Wydany w 1932 roku "Marsz Radetzky'ego" to kronika schyłku i upadku Monarchii Austro-Węgierskiej opowiedziana przez pryzmat historii trzech generacji rodziny von Trottów. Jej początkiem jest bohaterski czyn Józefa Trotty, który ratując życie cesarza w bitwie pod Solferio, przeszedł do legendy, z którą będą musieli się zmierzyć jeszcze jego syn i wnuk. „Pamiętam pogrzeb, któremu się przypatrywałam z okna Burgu – pisała we wspomnieniach Karolina Lanckorońska. – Przesuwał się p...

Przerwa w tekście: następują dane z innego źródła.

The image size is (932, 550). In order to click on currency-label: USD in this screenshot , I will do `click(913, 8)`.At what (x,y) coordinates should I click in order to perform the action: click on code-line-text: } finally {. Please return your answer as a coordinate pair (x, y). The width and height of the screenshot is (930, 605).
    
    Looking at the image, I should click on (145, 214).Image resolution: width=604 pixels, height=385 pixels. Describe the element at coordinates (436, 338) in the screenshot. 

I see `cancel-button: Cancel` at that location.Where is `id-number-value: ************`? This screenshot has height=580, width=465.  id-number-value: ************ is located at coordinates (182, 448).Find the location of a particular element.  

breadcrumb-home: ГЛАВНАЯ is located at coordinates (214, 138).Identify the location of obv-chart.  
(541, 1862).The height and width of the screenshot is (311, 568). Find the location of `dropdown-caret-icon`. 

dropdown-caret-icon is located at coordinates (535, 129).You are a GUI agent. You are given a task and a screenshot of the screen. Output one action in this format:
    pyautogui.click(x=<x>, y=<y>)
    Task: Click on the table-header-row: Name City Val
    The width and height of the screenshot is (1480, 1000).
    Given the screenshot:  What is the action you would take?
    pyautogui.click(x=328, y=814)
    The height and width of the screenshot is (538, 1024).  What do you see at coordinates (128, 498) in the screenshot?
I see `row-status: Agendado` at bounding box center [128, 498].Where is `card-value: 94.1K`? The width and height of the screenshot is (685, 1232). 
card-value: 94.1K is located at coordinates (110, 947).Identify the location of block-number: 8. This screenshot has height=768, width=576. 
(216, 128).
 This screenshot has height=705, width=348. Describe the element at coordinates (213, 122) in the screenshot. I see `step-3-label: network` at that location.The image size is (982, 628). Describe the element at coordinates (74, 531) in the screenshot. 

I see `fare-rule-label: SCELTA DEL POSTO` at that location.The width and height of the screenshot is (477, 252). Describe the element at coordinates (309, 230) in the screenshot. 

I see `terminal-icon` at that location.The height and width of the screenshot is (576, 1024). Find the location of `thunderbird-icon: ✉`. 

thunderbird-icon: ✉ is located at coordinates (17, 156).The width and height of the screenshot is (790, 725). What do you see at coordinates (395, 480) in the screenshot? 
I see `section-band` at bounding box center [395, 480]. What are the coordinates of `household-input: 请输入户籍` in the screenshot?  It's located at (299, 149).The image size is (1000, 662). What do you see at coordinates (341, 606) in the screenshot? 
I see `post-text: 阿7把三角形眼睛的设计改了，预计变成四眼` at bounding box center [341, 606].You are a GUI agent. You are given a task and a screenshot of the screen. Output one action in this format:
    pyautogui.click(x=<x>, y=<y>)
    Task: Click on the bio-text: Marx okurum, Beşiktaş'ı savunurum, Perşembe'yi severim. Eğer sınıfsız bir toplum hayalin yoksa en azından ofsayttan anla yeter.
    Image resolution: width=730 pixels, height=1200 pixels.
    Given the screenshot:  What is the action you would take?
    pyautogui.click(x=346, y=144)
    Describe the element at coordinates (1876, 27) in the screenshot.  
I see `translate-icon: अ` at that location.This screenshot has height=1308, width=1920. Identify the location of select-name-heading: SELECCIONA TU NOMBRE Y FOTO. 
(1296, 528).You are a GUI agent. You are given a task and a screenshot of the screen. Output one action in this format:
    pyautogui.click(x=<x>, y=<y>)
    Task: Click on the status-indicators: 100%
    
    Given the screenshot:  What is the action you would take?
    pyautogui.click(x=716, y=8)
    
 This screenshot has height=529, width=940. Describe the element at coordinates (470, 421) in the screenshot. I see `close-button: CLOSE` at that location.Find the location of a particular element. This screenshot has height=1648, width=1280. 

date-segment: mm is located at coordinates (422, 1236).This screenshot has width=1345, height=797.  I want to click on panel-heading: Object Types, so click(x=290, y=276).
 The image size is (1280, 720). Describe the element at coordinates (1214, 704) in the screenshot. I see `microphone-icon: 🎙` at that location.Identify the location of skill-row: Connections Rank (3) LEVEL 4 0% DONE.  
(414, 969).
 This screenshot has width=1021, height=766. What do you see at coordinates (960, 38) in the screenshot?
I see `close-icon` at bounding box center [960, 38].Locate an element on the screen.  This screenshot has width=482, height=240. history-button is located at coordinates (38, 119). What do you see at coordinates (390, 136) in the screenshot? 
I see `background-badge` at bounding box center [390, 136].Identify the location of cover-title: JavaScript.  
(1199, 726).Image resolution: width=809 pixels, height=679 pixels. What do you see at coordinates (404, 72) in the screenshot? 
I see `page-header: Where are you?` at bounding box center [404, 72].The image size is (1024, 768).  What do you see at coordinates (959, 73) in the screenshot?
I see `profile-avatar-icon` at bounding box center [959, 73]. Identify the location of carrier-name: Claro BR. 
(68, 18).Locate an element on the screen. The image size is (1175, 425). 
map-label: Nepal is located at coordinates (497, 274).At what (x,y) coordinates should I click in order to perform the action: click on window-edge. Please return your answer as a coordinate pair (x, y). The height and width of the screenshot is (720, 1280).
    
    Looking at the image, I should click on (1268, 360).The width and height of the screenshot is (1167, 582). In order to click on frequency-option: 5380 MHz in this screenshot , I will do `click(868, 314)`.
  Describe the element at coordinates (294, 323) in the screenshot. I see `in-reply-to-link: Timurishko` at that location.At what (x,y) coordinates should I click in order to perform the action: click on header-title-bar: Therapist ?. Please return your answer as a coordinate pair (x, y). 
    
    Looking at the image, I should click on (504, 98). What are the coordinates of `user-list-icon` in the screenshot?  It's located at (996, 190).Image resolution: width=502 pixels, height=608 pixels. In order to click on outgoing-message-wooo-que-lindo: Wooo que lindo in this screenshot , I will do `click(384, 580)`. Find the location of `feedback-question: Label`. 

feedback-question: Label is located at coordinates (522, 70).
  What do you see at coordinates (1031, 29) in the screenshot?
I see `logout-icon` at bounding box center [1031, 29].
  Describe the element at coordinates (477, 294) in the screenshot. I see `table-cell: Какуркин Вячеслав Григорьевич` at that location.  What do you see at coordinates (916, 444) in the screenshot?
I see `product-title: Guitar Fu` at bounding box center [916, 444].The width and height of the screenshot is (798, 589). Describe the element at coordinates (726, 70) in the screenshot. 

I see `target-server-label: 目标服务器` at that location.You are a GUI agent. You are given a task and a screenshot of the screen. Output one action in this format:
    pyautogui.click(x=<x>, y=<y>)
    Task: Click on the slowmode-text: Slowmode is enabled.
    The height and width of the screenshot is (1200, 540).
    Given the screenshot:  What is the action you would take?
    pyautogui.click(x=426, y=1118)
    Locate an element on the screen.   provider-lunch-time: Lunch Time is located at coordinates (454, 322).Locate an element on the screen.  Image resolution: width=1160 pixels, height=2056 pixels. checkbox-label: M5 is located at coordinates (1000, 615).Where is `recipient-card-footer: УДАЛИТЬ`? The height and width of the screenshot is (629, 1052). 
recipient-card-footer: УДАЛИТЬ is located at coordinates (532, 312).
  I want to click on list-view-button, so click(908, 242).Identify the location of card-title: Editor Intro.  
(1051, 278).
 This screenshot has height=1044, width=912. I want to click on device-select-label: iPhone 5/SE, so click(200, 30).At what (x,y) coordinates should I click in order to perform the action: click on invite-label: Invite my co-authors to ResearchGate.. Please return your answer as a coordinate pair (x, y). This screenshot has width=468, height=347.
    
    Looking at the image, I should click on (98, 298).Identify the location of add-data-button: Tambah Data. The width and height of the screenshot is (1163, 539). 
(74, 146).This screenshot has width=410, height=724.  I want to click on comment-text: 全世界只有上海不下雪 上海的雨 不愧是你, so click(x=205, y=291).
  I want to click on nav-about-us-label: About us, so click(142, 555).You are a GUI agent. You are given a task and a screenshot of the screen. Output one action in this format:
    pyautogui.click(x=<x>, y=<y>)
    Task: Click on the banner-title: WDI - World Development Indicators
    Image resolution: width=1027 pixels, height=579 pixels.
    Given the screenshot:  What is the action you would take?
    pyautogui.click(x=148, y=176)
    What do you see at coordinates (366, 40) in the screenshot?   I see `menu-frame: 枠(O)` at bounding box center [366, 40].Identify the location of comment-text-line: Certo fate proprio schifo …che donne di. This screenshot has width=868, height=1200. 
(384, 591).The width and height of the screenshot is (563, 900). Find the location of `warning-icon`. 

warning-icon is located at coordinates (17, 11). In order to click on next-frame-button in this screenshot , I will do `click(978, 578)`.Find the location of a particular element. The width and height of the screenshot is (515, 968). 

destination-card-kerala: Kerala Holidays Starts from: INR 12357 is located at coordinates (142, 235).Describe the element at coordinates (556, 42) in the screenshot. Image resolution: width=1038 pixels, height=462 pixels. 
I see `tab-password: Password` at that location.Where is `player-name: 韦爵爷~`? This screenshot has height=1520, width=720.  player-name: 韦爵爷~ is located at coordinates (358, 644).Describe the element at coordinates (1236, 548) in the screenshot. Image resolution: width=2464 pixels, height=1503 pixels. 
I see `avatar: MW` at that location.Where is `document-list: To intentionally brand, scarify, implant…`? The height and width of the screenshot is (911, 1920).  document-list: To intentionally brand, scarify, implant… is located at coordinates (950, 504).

Powieść obyczajowa, a właściwie społeczno-obyczajowa, wywodzi się z powieści realistycznej. Książki będące reprezentantami tego gatunku literatury zaczęły dominować w II połowie XIX stulecia. Wykształcenie się powieści obyczajowej jest uznawane za jeden z najważniejszych etapów ewolucji tego gatunku literackiego. Książki obyczajowe są obecnie dominującym typem powieści. Z uwagi na zakładaną prawdziwość opisu społeczeństwa, tendencji czy środowiska charakterystycznych dla danych czasów ten rodzaj powieści jest często ich stosunkowo wiernym odbiciem. Taki gatunek odznacza się dużym zainteresowaniem każdym aspektem ludzkiego życia. Czytelnik powieści obyczajowej może zapoznać się z realiami i zwyczajami panującymi w opisywanych przez autora czasach. Powieść obyczajowa ewoluuje i obecnie nie jest tak łatwa do zaklasyfikowania czy zdefiniowania jak w okresie pozytywizmu. W kategorii „Powieść obyczajowa” w księgarni internetowej Woblink.com znajdują się takie tytuły jak „Ósme życie” Nino Haratischwili, będące powieścią napisaną z epickim rozmachem, pełną bohaterów z krwi i kości oraz wielkich namiętności, „Wszystko, czego pragnęliśmy” Emily Giffin, która jest powieścią dojrzałą, aktualną społecznie i prowokującą do zadawania pytań o współczesne wychowanie, a także o nadużycia wobec kobiet, poruszająca i inspirująca opowieść autorstwa Catherine Isaac pod tytułem „Francuskie lato” oraz „Na plaży Chesil” Iana McEwana będąca złożoną i emocjonującą powieścią obyczajową o pokonywaniu własnych barier, rozmowie i problemach prowadzących do nieuchronnego dramatu. Nie zabrakło tutaj również powieści kojarzonych z najlepszymi i najgłośniejszymi obyczajowymi serialami i filmami – to na przykład „Seks w wielkim mieście” Candace Bushnell, „Dziennik Bridget Jones” Helen Fielding oraz polska pozycja „Magda M. Ciąg dalszy nastąpił” Radosława Figury.